[Source data — start]

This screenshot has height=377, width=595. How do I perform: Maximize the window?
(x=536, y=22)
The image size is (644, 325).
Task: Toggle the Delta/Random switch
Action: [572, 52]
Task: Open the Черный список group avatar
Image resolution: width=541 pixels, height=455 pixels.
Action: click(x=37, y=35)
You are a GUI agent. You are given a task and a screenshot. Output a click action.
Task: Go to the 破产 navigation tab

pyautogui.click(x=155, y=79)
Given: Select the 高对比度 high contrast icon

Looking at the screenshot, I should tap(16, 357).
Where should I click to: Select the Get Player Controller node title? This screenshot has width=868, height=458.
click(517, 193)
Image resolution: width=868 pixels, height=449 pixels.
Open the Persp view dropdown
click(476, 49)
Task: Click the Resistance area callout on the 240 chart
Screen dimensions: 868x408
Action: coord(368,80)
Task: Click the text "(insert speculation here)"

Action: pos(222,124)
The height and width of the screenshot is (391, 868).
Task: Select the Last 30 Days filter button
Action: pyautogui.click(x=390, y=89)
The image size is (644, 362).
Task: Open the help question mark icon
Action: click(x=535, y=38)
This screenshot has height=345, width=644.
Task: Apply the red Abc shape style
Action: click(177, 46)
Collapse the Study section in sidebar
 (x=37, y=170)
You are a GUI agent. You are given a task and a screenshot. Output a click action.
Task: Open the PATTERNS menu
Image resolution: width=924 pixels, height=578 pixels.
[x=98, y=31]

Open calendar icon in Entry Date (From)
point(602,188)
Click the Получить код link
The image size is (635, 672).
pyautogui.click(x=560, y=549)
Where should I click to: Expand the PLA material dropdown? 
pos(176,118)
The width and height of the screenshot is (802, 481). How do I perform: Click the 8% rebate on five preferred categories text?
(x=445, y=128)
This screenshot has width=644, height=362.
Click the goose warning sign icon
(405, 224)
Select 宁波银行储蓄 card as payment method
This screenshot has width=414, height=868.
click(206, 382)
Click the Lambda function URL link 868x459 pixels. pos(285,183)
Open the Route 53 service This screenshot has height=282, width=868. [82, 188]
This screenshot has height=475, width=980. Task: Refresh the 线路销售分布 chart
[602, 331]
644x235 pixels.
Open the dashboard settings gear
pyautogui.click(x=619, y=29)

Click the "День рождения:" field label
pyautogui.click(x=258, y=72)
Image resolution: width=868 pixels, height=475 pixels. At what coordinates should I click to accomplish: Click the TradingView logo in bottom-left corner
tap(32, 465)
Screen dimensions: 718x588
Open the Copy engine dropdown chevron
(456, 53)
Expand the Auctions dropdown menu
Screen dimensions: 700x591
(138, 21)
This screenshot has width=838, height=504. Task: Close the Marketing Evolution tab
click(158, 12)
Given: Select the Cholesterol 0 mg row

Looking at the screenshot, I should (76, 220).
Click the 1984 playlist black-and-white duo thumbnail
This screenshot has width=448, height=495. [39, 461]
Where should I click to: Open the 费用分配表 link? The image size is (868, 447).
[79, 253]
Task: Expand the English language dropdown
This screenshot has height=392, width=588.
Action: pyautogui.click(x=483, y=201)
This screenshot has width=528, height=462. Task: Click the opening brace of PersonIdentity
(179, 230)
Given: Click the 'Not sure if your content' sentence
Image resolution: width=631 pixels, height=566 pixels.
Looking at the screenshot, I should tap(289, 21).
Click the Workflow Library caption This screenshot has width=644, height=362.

[Source data — finish]

> Exercise goal:
Copy each line of the listing above that contains the word "menu".

> Written reply:
Task: Open the PATTERNS menu
Expand the Auctions dropdown menu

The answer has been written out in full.